In the Depression the Canadian government put men to work re-creating Fort George to look like it did in that era, and we had a great tour of the fort from a woman who exemplified the rarely-realized ideal of Canadian bilingualism as she explained everything in alternating segments of English and French and answered questions from the group in both languages, smoothly. Modern NOTL is more focussed, however, on the wine industry, and we passed half-a-dozen wineries going in and out of town, and passed within a few miles of another two dozen had we chosen to wander. We stayed at one of roughly three dozen B&Bs and walked past a number of high-end (and pricey) restaurants before stopping for a reasonably-priced nouveau Thai sort of place that served arguably the best meal of the trip.

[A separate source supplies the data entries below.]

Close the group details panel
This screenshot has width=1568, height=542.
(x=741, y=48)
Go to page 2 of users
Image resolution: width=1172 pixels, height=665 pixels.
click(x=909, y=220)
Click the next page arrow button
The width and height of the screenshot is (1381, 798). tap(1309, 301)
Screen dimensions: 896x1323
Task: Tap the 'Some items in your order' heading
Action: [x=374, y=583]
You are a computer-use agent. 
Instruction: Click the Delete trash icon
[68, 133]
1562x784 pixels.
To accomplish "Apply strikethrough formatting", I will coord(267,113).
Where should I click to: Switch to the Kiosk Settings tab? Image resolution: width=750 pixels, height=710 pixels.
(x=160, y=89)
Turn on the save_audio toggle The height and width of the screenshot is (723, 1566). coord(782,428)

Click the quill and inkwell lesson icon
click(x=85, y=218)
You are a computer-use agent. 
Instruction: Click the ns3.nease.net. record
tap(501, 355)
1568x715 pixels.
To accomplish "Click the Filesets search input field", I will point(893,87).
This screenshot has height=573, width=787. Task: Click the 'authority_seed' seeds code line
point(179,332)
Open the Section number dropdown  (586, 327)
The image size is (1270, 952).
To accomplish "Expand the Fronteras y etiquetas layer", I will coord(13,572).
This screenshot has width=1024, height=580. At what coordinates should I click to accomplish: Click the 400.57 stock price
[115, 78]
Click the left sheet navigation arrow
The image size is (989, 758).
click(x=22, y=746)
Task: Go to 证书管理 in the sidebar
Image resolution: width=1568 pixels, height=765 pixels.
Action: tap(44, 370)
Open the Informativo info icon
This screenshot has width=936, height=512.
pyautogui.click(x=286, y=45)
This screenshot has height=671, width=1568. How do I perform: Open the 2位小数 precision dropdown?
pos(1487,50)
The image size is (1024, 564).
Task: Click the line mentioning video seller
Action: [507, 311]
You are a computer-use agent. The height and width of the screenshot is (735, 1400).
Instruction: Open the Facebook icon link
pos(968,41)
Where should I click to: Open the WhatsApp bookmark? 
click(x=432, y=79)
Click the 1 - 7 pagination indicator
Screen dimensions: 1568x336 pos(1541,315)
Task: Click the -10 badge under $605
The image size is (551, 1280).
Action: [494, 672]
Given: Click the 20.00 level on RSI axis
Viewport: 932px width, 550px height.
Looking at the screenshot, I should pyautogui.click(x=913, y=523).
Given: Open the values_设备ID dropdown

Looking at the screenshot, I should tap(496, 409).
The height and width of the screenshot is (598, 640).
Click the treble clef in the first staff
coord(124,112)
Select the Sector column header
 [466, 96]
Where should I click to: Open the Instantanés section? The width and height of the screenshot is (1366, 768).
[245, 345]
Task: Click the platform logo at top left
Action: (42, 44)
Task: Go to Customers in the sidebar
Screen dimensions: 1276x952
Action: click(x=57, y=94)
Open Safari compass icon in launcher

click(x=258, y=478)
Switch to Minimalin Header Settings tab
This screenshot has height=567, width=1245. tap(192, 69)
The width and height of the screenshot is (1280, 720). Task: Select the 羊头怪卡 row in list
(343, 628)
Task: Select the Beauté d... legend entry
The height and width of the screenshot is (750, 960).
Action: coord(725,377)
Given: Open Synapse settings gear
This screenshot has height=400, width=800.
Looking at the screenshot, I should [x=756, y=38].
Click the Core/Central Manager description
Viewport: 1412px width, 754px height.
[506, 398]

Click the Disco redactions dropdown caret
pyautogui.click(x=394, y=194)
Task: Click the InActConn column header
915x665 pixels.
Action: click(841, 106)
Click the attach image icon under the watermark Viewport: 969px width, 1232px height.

The ride from Niagara-On-The-Lake to Niagara Falls was another highlight of the trip. A bike trail took us on smooth, car-free asphalt for the first 15 miles and put us on a reasonably low-traffic street the remaining five miles to the Falls. The route was never far from the Niagara River, and numerous times the scenery opened to spectacular vistas to our left of the Niagara River and Gorge, culminating of course with a view from the Canadian side of the American Falls, Bridal Veil Falls and Horseshoe Falls, dropping all that Great Lakes water we had ridden by for the prior three weeks over a 170' precipice. We returned on foot after dinner and were treated to the light show, as powerful beacons on the Canadian side light up the falls in varying colors. What a treat!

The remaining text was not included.